В течение многих лет Англо-Еврейская ассоциация, Международная программа университета Хосей, COE-GLOPE при университете Васеда и Японское общество поддержки науки оказывали мне финансовую поддержку, без которой данный проект был бы невозможен. Я глубоко благодарен этим организациям. Институт восточной культуры при Токийском университете, университеты Хосей и Васеда любезно раскрыли свои двери, когда я работал над этой книгой.
Отдельная благодарность моим родителям, жене и дочке за их безоговорочную поддержку, терпение и понимание. Наш малыш Тимур пока не может похвастаться ни терпением, ни особенным пониманием, однако его улыбка и смех были важнейшим источником энергии для меня в последний год работы.
Имена людей в книге указываются в формате фамилия-имя, как это принято в Японии. При цитировании публикаций на английском языке личное имя также следует после фамилии.

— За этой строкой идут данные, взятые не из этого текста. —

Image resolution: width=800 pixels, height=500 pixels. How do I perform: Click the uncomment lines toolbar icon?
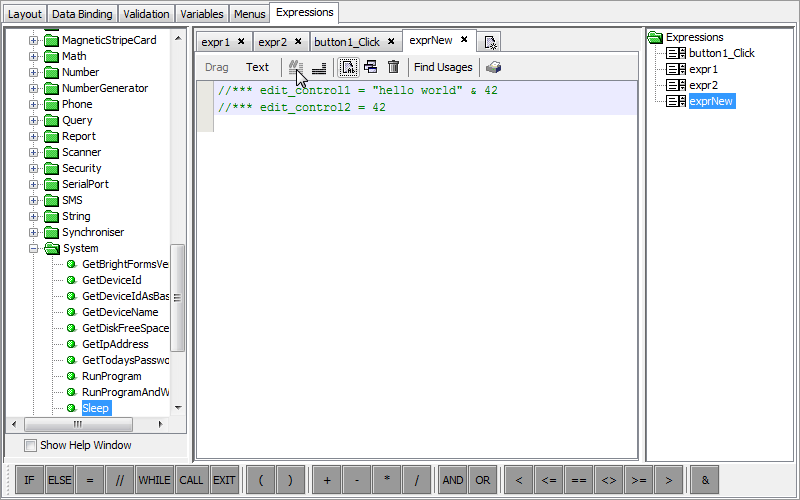[319, 67]
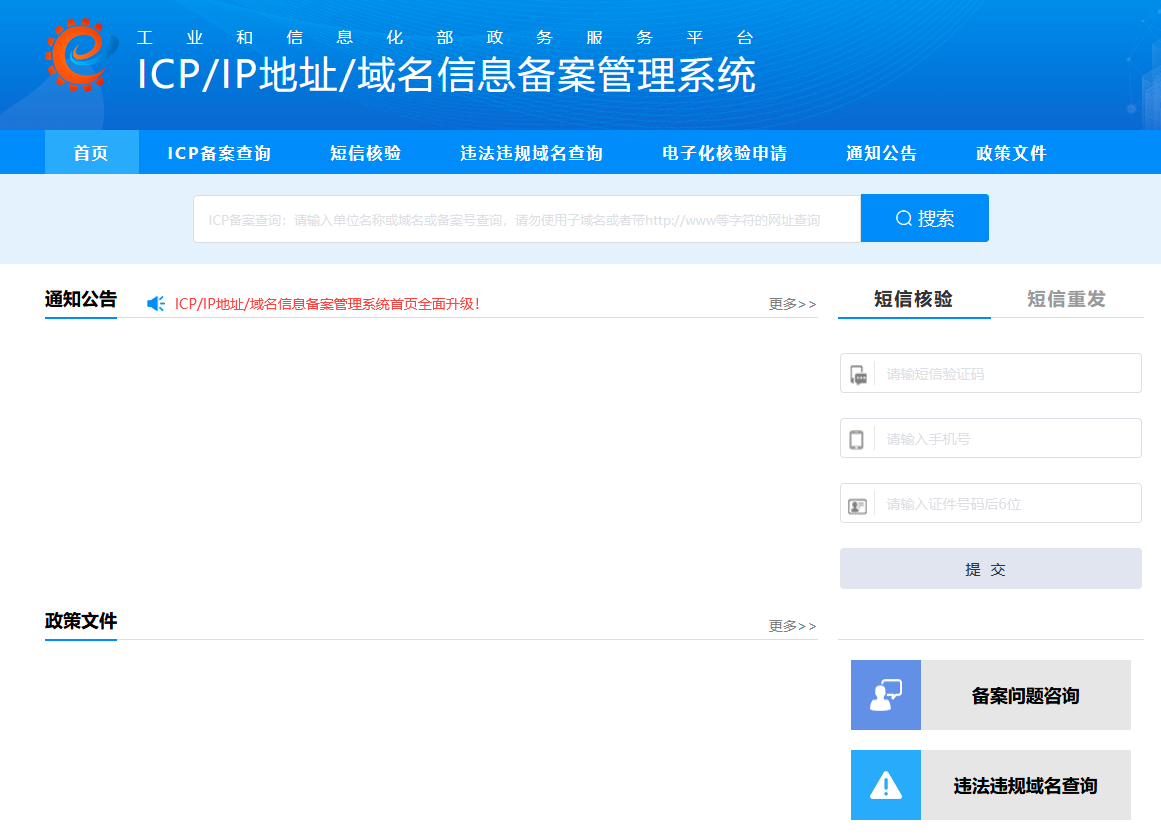Open 通知公告 from the navigation bar

click(x=881, y=152)
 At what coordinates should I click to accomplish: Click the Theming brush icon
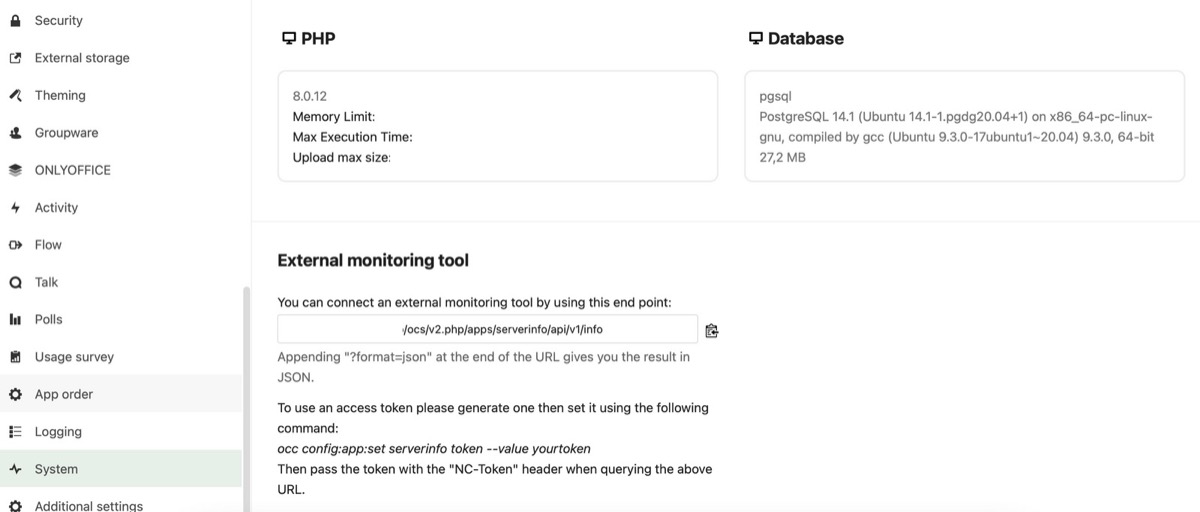coord(15,95)
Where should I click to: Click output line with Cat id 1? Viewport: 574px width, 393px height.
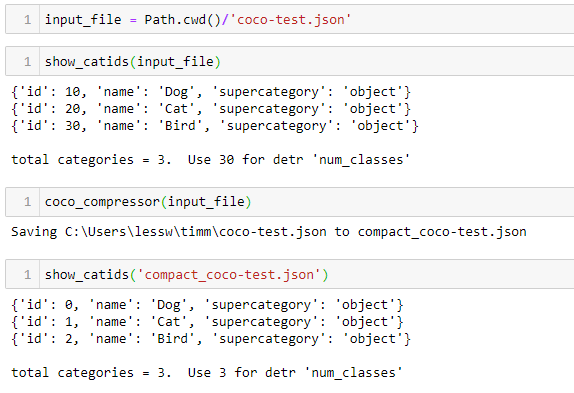207,322
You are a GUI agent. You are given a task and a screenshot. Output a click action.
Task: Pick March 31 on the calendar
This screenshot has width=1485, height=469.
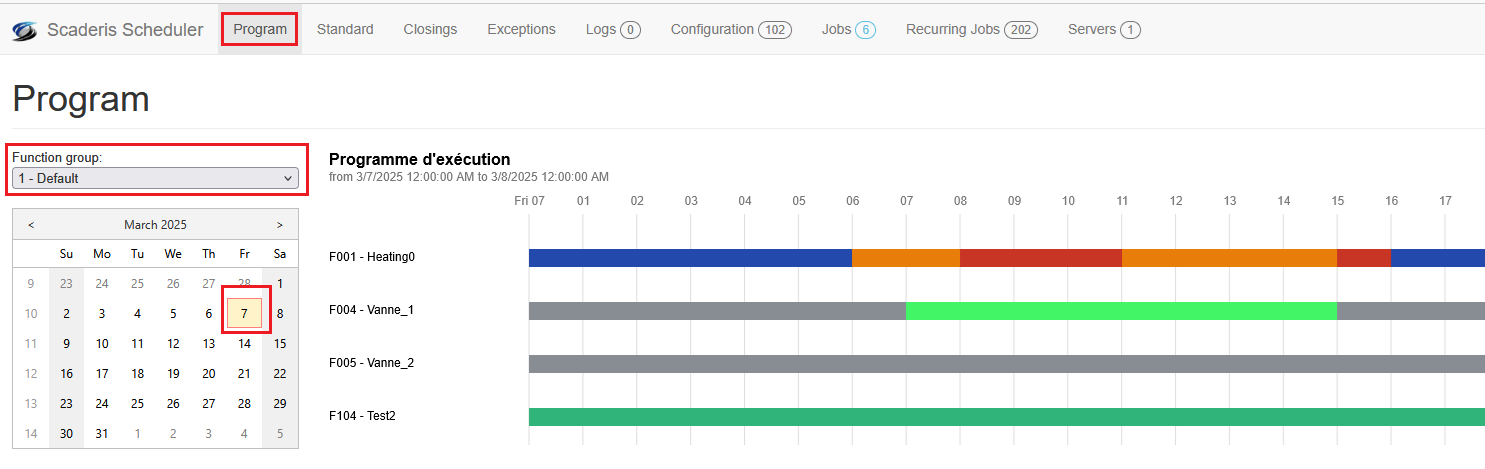(x=102, y=433)
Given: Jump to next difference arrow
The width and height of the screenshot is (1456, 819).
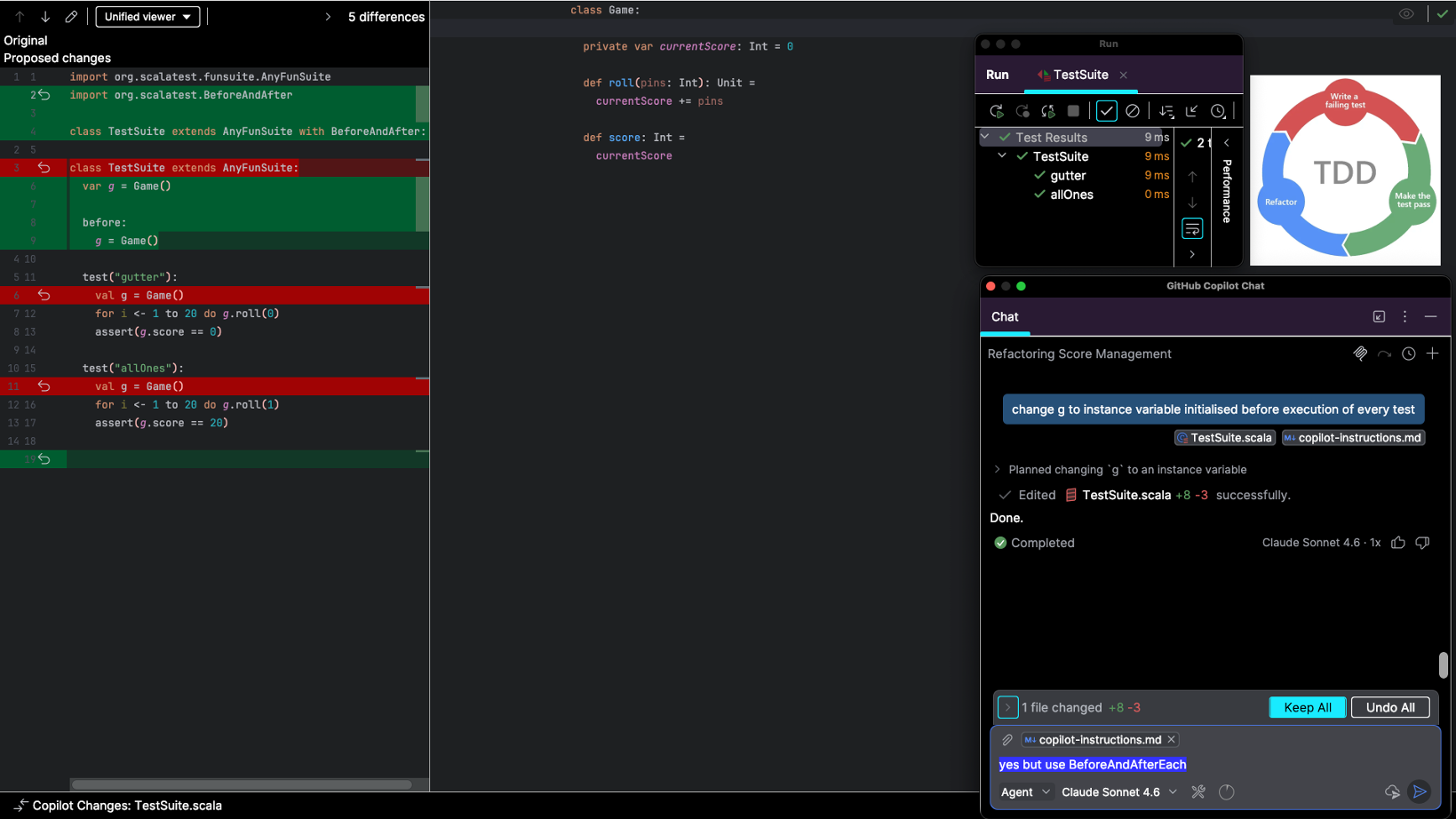Looking at the screenshot, I should [x=45, y=17].
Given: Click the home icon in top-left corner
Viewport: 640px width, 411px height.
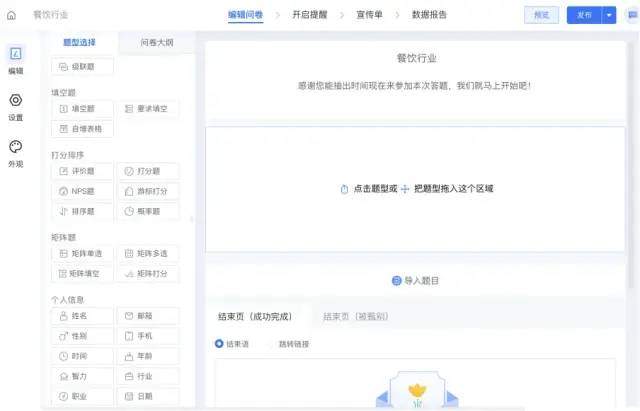Looking at the screenshot, I should (x=11, y=15).
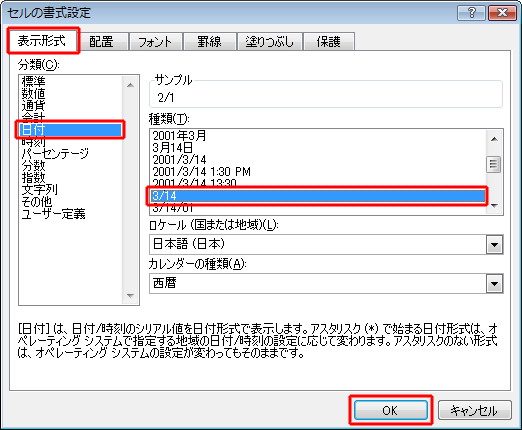Screen dimensions: 522x430
Task: Select the 2001/3/14 1:30 PM format
Action: pos(201,172)
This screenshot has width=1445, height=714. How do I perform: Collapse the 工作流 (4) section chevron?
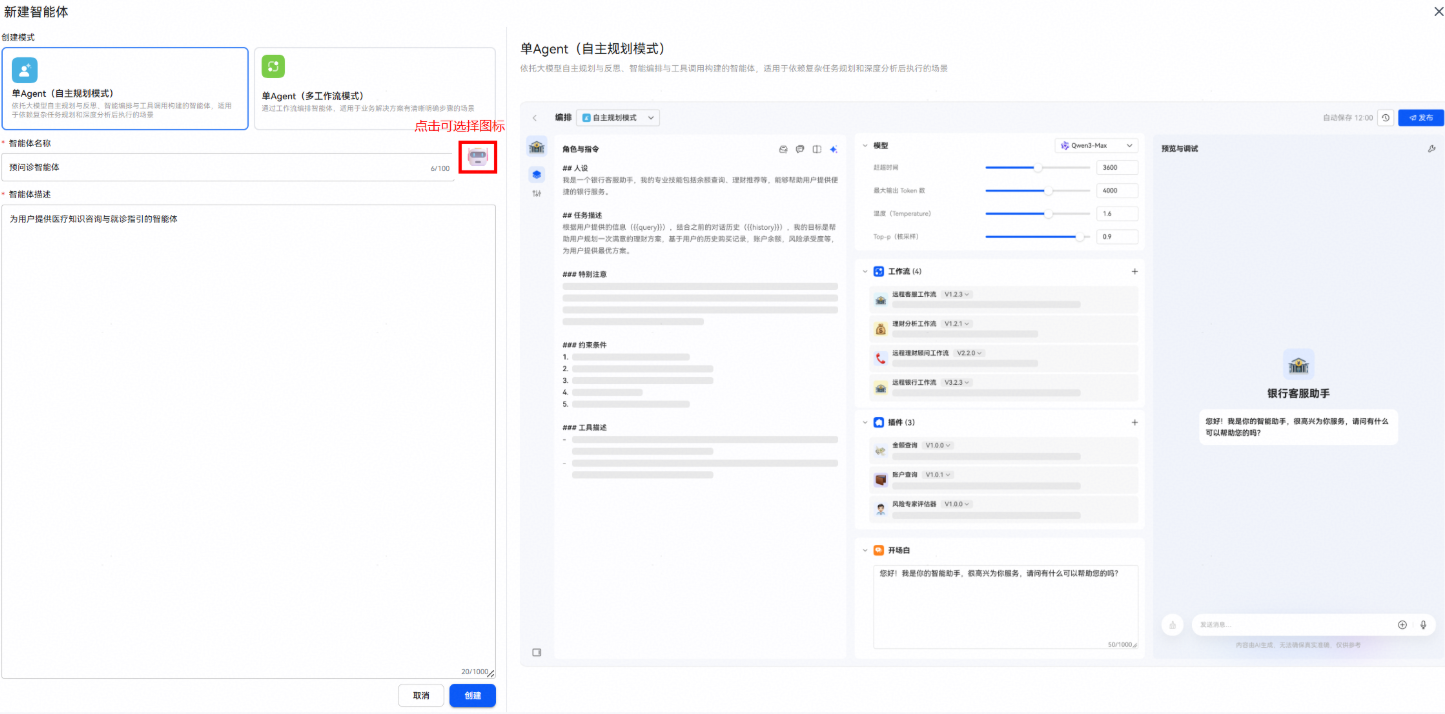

Цукуба, Япония12 апреля 2011
Глава 1
В поисках японской идентичности
Общая задача этой книги – исследовать эволюцию значения Советского Союза и России для Японии на протяжении шести десятилетий после окончания Второй мировой войны. Кроме того, здесь представлена искренняя попытка преодолеть присущий теории международных отношений порок «испытания модели», состоящий в том, что теоретический «монолог инструкций» (Kratochwil 2000: 75) предшествует эмпирическому исследованию, которое, в свою очередь, посвящено доказательству полезности или, наоборот, ложности задействованной теоретической модели. Исследование, не основанное ни на какой теории, очевидно невозможно. Сам факт, что данная работа посвящена Японии и России, а не, скажем, отношениям между префектурой Ниигата и Приморским краем, уже содержит в себе немало важных допущений о природе международных отношений. Желая выйти за рамки такого «испытания теоретических моделей», к чему нас также подталкивает общий вектор развития международных отношений как науки и отсутствие вдумчивой теории японско-российских отношений, я решил включить в исследование понятие идентичности. Необходимость в определенной теоретической базе, позволяющей одновременно ставить задачи и ограничивать область поиска, сама по себе очевидна. Данное исследование, или мой «архив», как некоторые называют свои онтологические и эпистемологические предпосылки, следует постструктуралистской логике, развиваемой в так называемой конструктивистской школе международных отношений. Это несколько подрывает мою изначальную задачу не опираться на заранее существующие теоретические модели и наложить на себя определенные ограничения, но в свое оправдание я могу только сказать, что выбор данного аналитического инструментария не был сделан a priori по отношению к эмпирической работе и основывается на длительном изучении первоисточников и исследовательской литературы по истории японско-российских отношений. Обзор аналитического аппарата, используемого в данном исследовании, будет дан в следующем разделе. Важно отметить, что я не утверждаю эксклюзивную действенность или объективность выбранного подхода. Однако я уверен, что описанный ниже инструментарий позволяет преодолеть ряд существенных ограничений, присутствующих в современных исследованиях японской идентичности и внешней политики, о чем речь также пойдет чуть ниже.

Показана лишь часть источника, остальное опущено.